--- Start STORED ROWS ---

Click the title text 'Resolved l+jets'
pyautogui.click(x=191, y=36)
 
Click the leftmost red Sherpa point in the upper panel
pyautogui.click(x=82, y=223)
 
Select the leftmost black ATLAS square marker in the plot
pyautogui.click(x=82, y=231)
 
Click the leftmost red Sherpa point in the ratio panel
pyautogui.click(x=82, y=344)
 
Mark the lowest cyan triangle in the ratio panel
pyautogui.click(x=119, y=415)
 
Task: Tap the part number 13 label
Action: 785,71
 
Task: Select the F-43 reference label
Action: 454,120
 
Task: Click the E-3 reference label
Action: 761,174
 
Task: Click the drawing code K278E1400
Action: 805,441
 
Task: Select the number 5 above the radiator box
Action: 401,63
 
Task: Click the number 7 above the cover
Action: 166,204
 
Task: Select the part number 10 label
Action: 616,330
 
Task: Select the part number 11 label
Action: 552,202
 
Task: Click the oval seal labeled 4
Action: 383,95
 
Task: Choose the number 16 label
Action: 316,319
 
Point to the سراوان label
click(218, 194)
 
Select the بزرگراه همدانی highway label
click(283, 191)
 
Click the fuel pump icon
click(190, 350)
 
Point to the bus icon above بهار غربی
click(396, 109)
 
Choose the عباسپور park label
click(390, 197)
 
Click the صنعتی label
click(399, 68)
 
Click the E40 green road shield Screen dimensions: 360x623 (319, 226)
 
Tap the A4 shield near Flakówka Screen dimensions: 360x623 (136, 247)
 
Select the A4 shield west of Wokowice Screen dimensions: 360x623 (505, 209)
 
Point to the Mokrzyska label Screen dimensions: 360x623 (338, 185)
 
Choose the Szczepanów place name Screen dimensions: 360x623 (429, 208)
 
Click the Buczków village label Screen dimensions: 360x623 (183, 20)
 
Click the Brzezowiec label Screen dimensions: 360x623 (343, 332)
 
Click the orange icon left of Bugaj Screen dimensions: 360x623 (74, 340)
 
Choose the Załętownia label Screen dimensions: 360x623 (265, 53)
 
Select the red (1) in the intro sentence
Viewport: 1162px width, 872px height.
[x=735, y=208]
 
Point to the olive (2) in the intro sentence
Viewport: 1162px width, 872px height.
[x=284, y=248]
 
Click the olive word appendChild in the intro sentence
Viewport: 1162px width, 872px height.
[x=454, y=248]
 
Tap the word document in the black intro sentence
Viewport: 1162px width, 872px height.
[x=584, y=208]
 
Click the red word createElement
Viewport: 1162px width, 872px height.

--- End STORED ROWS ---

• EXERCISE DETAILS
Write out everything from the line containing "Task: Click the number 7 above the cover" down to the line containing "Click the E40", both included, with each coordinate in the answers multiplied by 2 and rounded to a whole number, halves rounding up. Leave the requests unchanged.

• IN RESPONSE
Task: Click the number 7 above the cover
Action: 332,408
 
Task: Select the part number 10 label
Action: 1232,660
 
Task: Select the part number 11 label
Action: 1104,404
 
Task: Click the oval seal labeled 4
Action: 766,190
 
Task: Choose the number 16 label
Action: 632,638
 
Point to the سراوان label
click(436, 388)
 
Select the بزرگراه همدانی highway label
click(566, 382)
 
Click the fuel pump icon
click(380, 700)
 
Point to the bus icon above بهار غربی
click(792, 218)
 
Choose the عباسپور park label
click(780, 394)
 
Click the صنعتی label
click(798, 136)
 
Click the E40 green road shield Screen dimensions: 360x623 (638, 452)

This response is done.